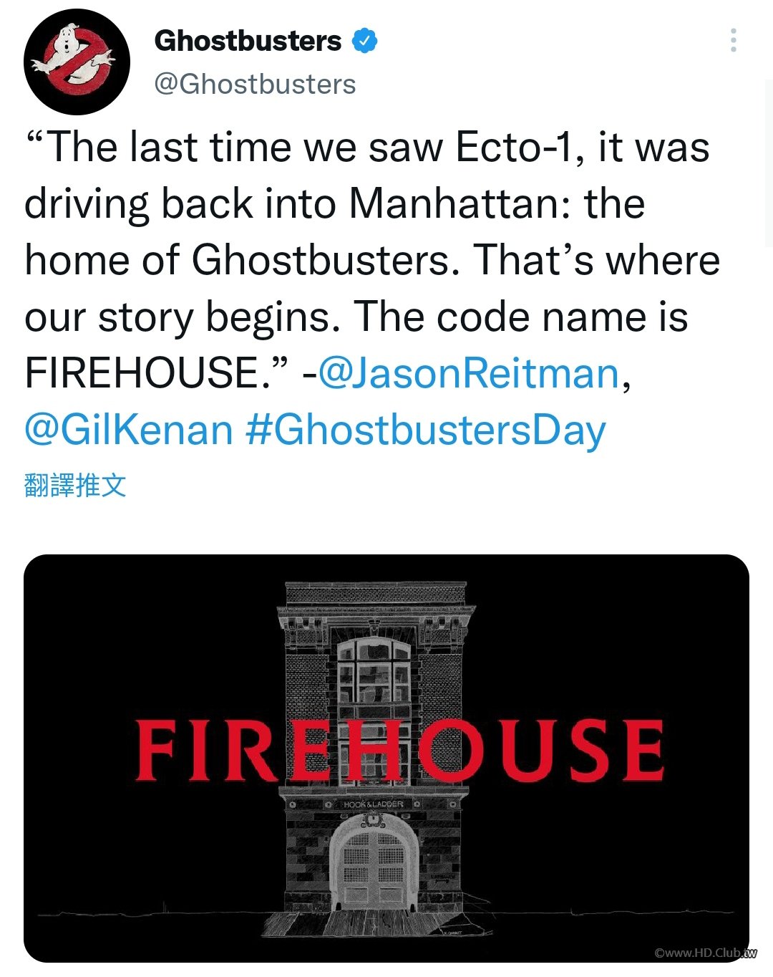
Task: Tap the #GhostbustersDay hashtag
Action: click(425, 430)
□ □ □ □ □ □ □
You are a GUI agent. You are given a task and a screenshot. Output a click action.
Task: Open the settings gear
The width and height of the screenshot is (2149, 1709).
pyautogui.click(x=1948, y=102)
□ □ □ □ □ □ □
◆ **Exercise instructions**
Repeat the rows word for word, beginning at the line that contains "You are a GUI" and stopping after the line that contains "pyautogui.click(x=1948, y=102)".

◆ **Task result**
You are a GUI agent. You are given a task and a screenshot. Output a click action.
Task: Open the settings gear
The width and height of the screenshot is (2149, 1709).
pyautogui.click(x=1948, y=102)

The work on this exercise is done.